> GOAL OF THE EXERCISE: Retype the data between the line that contains "has width=2576, height=1018." and the line that contains "This screenshot has height=625, width=529.", both of those lines included, and leave the pictures out of your answer.

(PROVIDED INFORMATION)

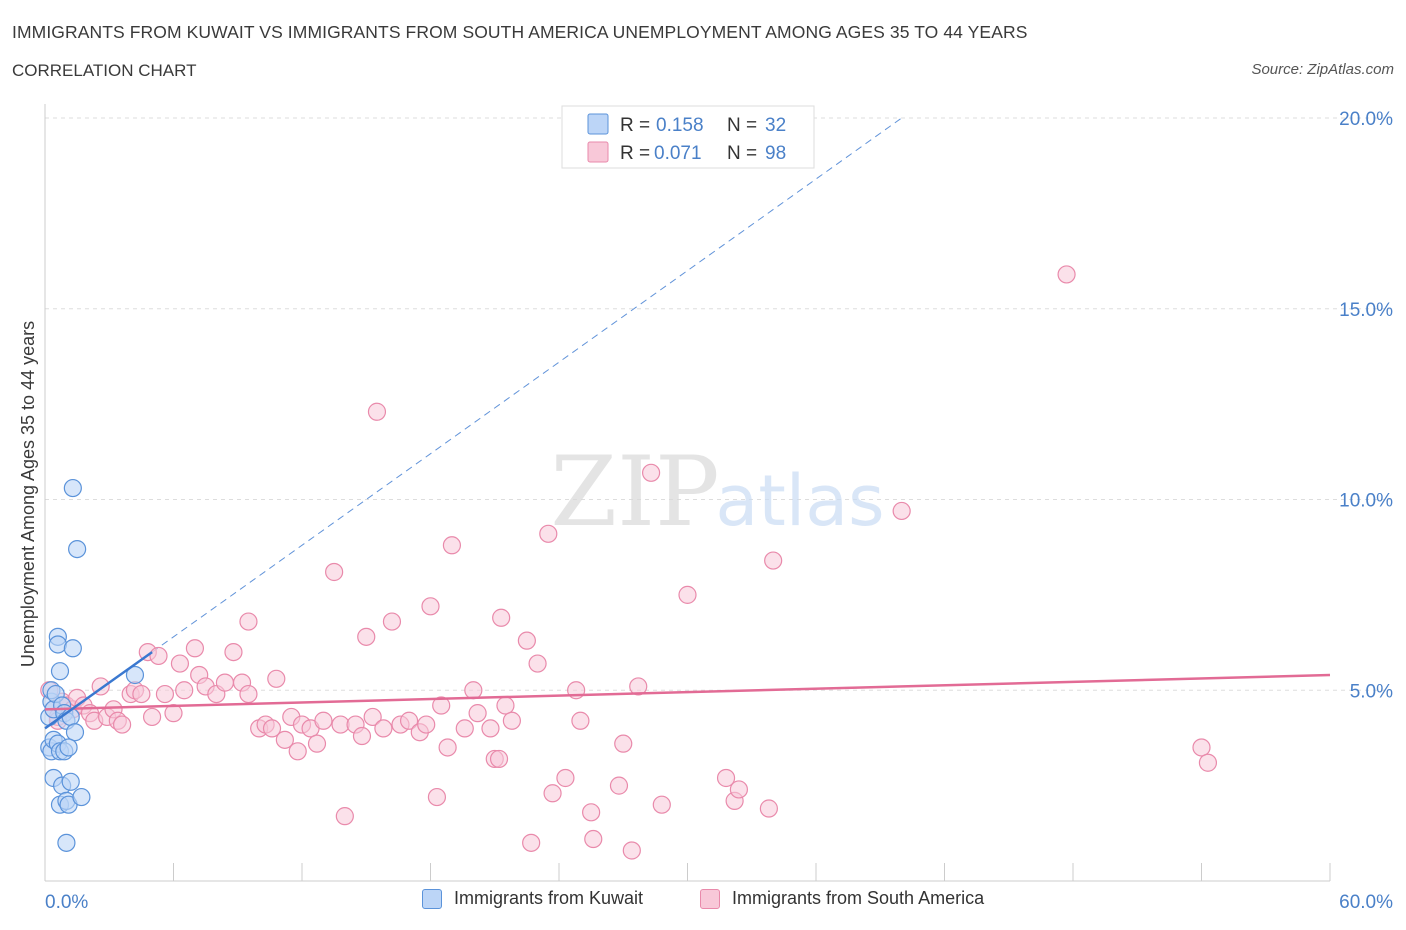 The height and width of the screenshot is (930, 1406). I want to click on legend-top: R = 0.158 N = 32 R = 0.071 N = 98, so click(688, 137).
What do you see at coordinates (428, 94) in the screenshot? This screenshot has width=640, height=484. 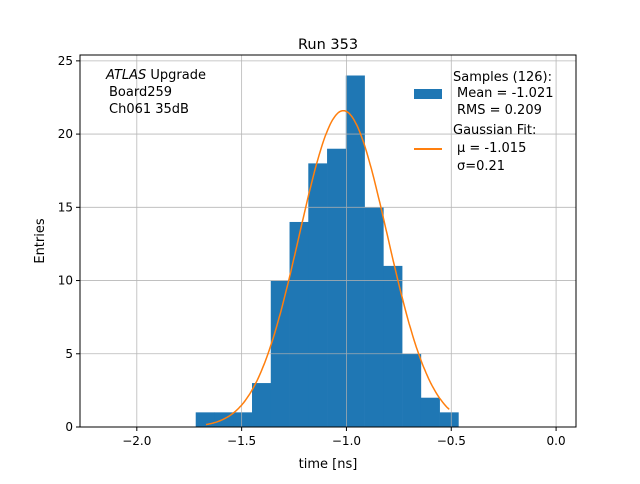 I see `legend-samples-swatch` at bounding box center [428, 94].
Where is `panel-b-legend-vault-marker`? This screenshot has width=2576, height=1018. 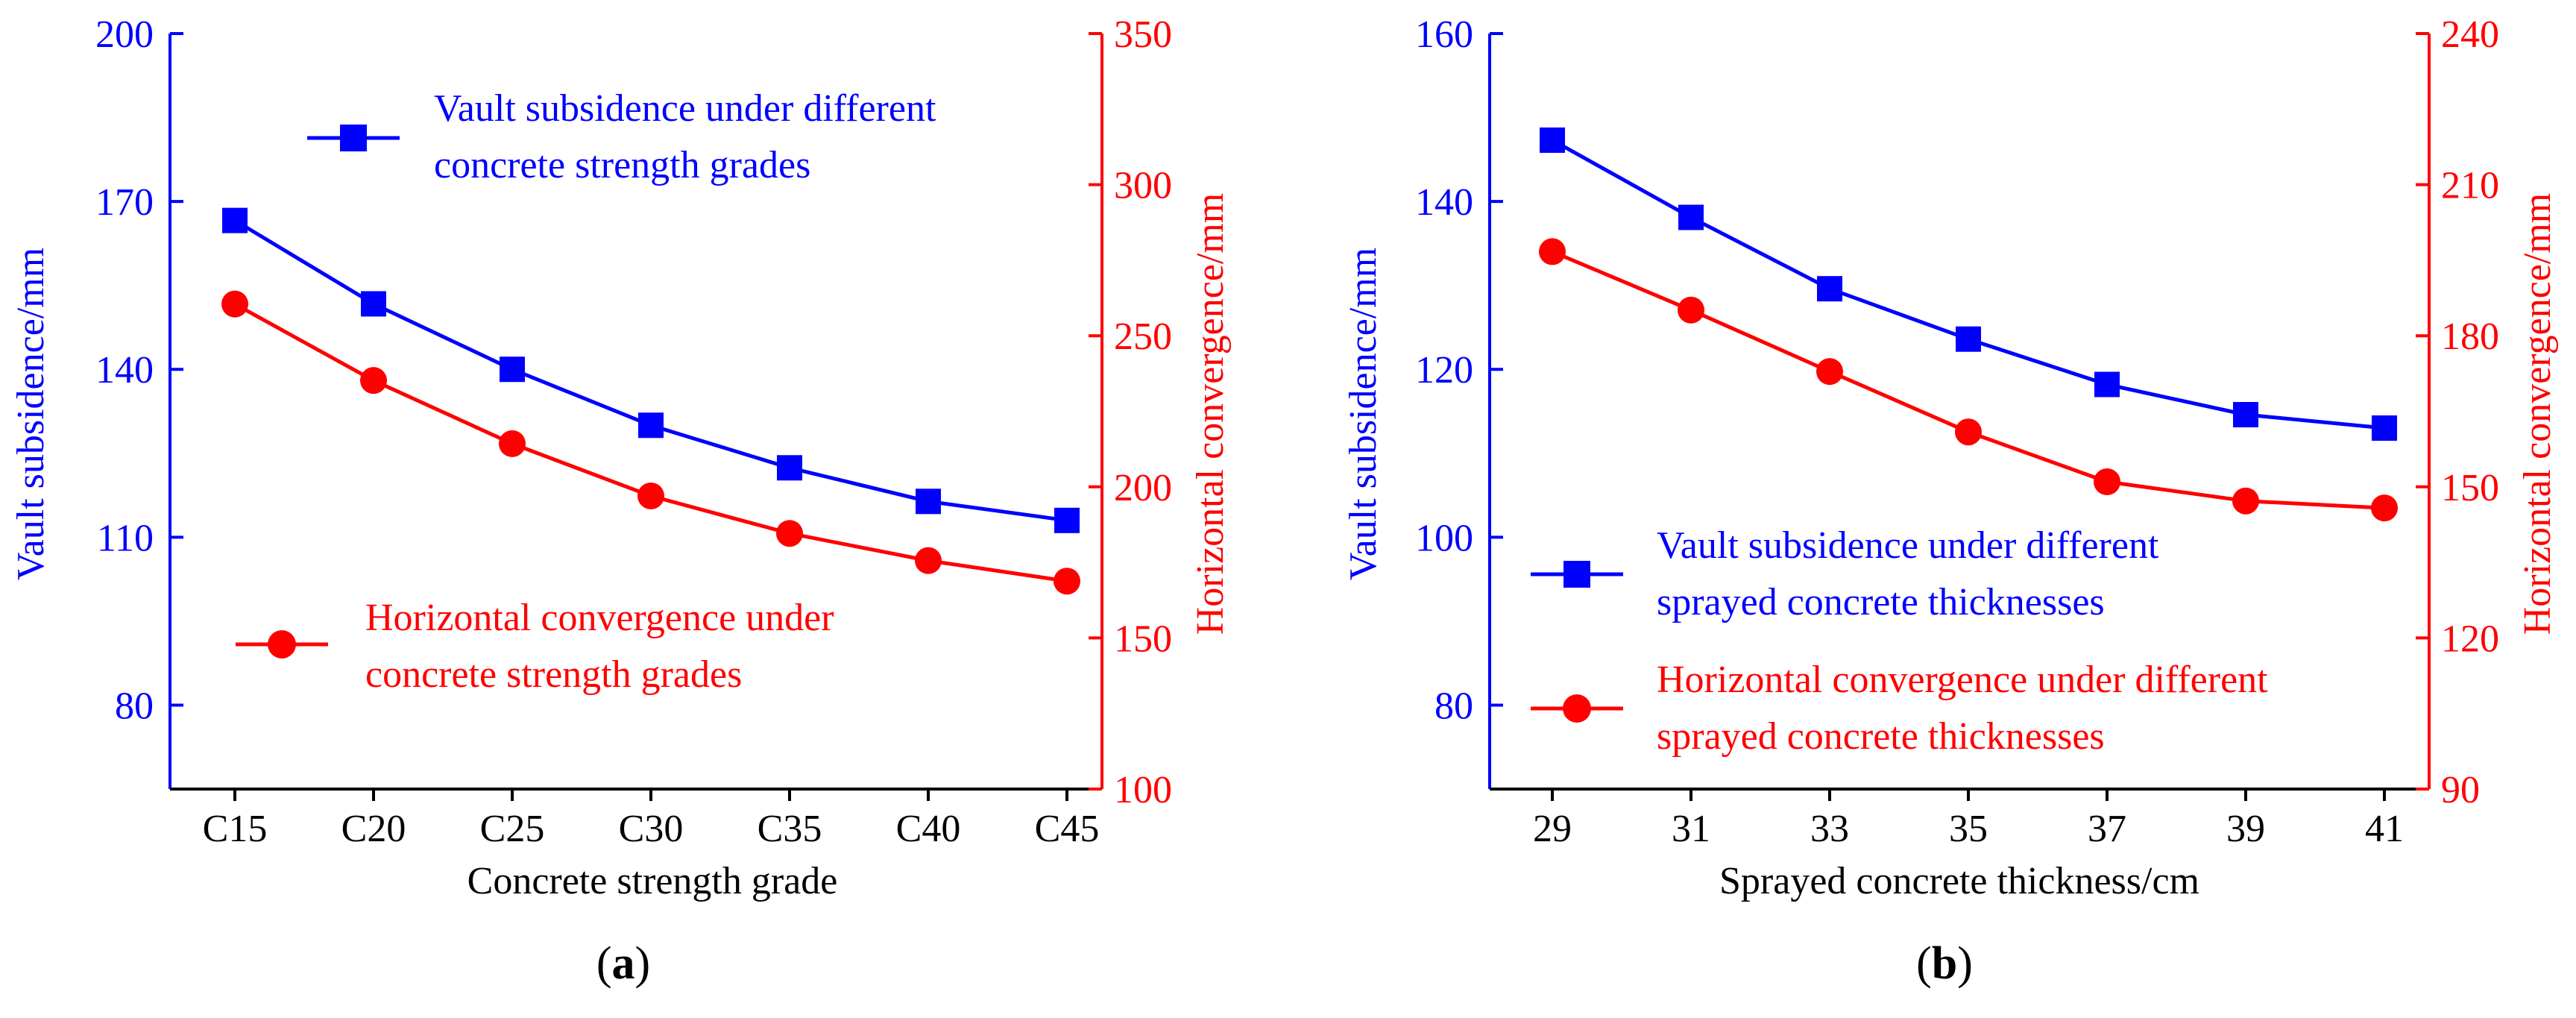
panel-b-legend-vault-marker is located at coordinates (1577, 574).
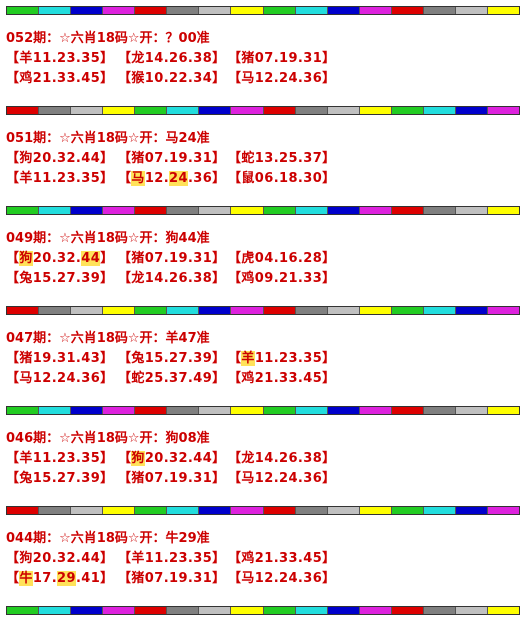 This screenshot has height=625, width=529. What do you see at coordinates (26, 578) in the screenshot?
I see `highlighted-text: 牛` at bounding box center [26, 578].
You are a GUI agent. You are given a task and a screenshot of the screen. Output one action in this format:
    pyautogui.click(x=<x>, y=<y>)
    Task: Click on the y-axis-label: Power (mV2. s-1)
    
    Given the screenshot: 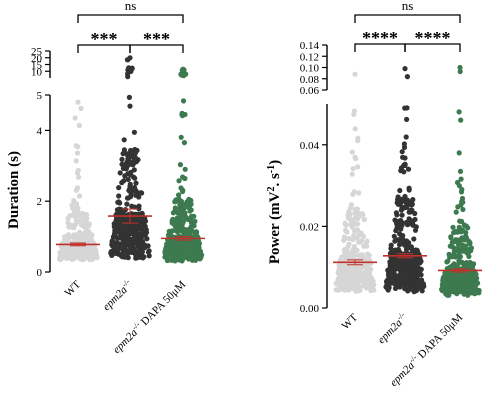 What is the action you would take?
    pyautogui.click(x=274, y=212)
    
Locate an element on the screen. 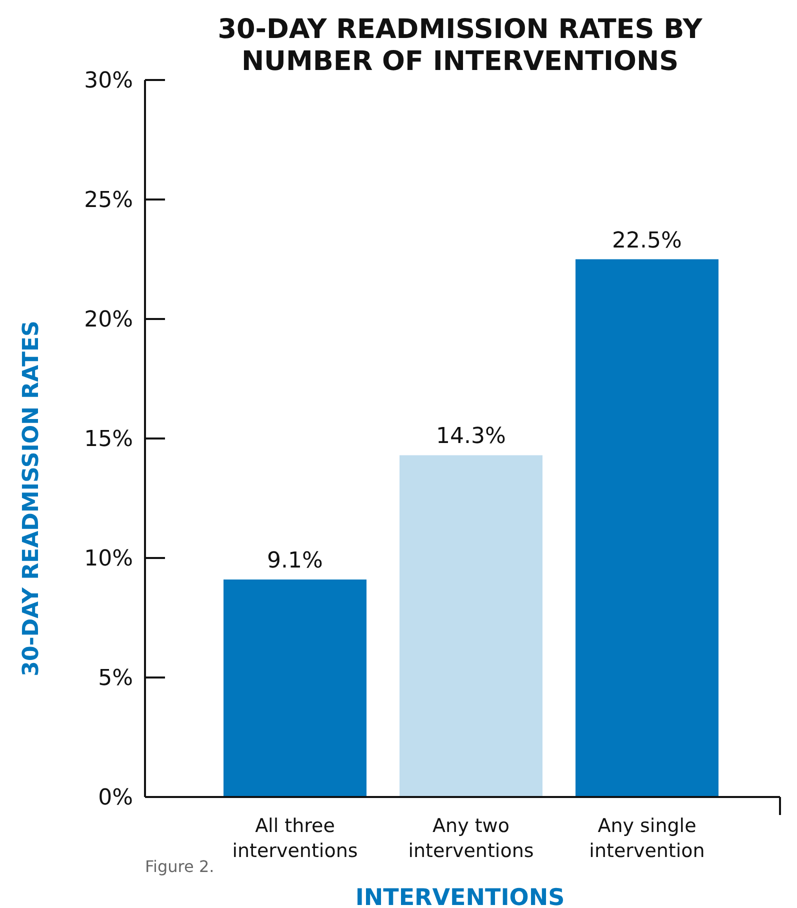 The image size is (797, 908). caption: Figure 2. is located at coordinates (180, 866).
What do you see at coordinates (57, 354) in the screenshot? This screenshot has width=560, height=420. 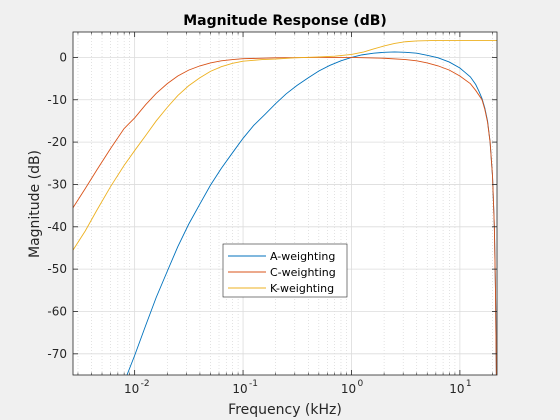 I see `y-tick-label: -70` at bounding box center [57, 354].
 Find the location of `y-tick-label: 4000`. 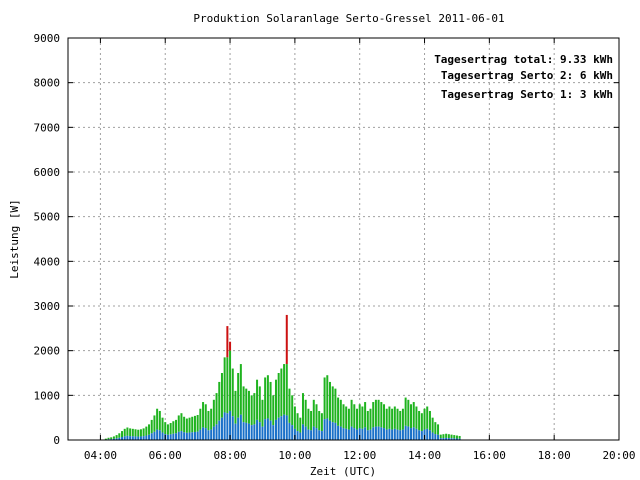

y-tick-label: 4000 is located at coordinates (48, 262).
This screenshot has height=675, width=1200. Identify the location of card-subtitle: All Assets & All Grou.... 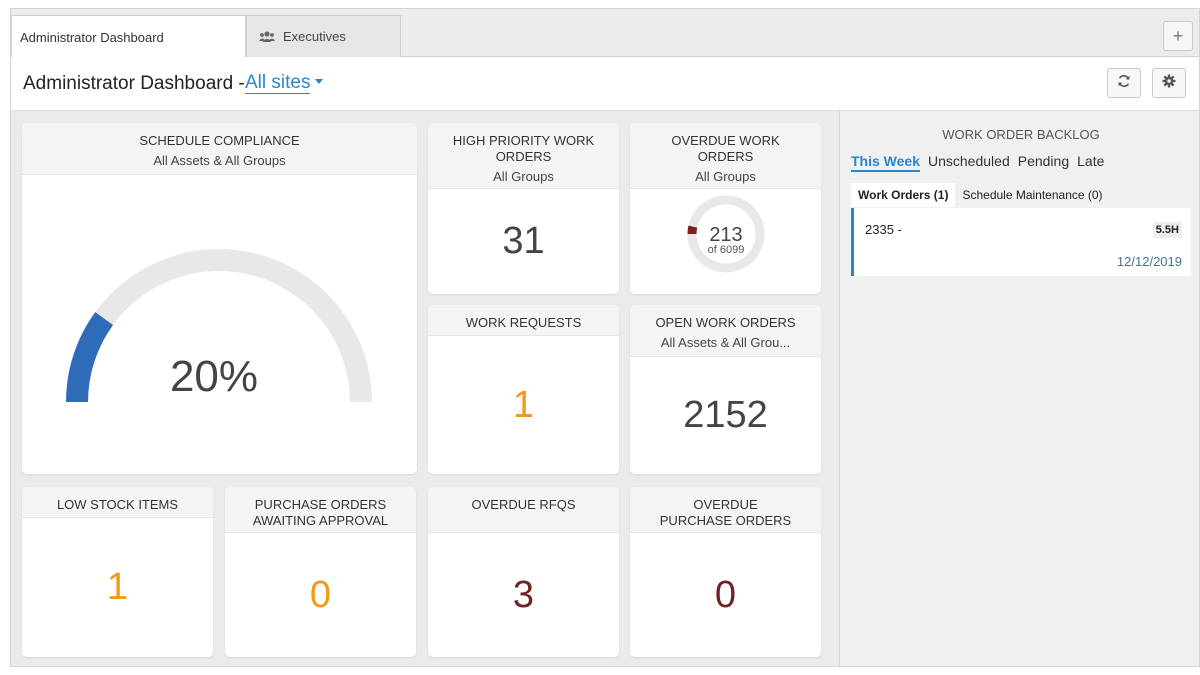
(726, 342).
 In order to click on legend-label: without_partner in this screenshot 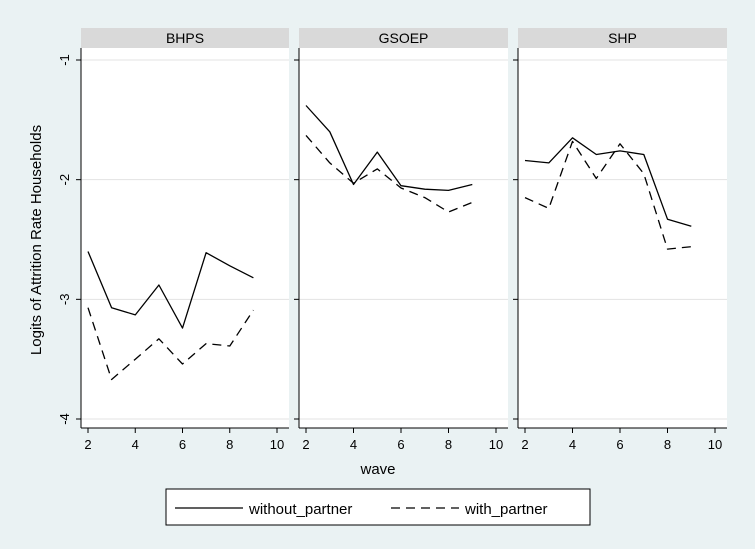, I will do `click(300, 510)`.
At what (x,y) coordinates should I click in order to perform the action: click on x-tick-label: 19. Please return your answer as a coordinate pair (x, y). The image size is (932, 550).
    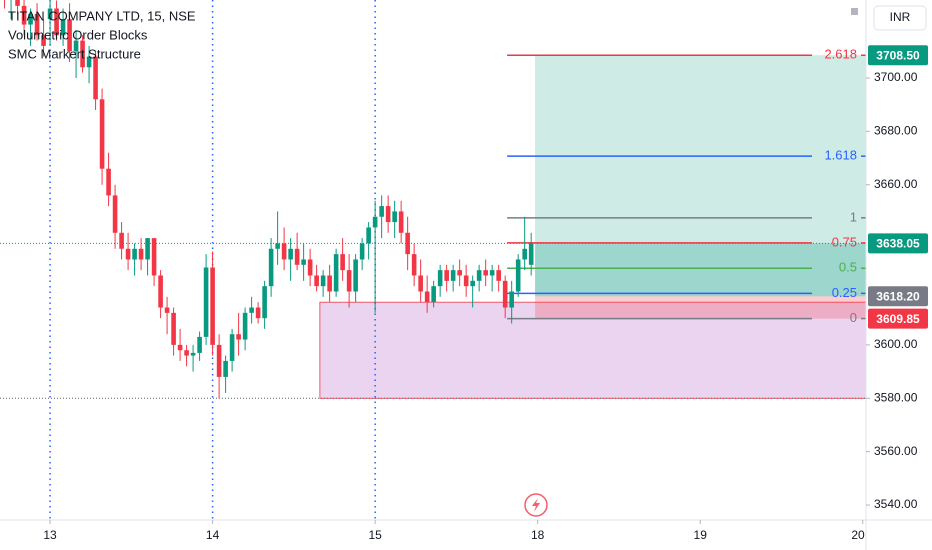
    Looking at the image, I should click on (701, 535).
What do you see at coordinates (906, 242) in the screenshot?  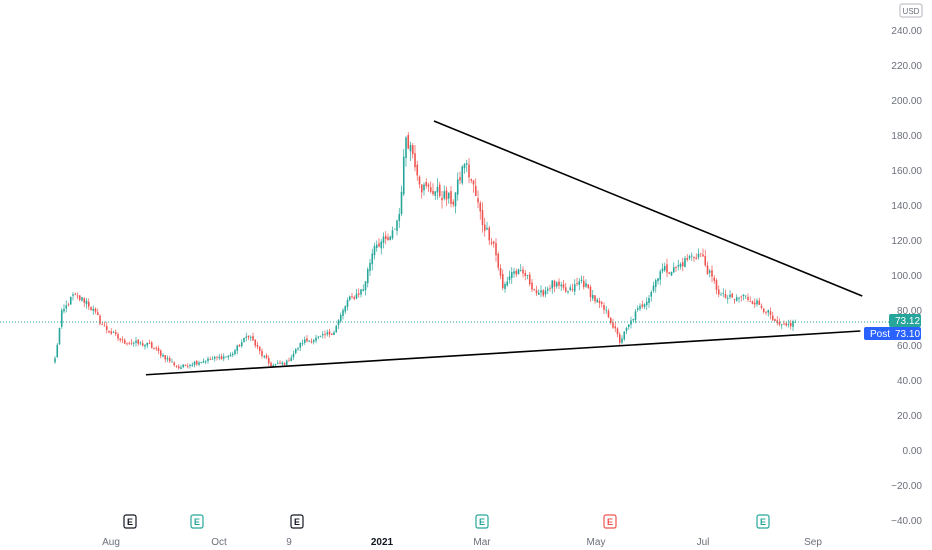 I see `y-tick-label: 120.00` at bounding box center [906, 242].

(End PROVIDED INFORMATION)

> RESULT:
Where is `panel-b-legend-vault-marker`? This screenshot has width=2576, height=1018. 
panel-b-legend-vault-marker is located at coordinates (1577, 574).
 This screenshot has height=625, width=529. What do you see at coordinates (26, 578) in the screenshot?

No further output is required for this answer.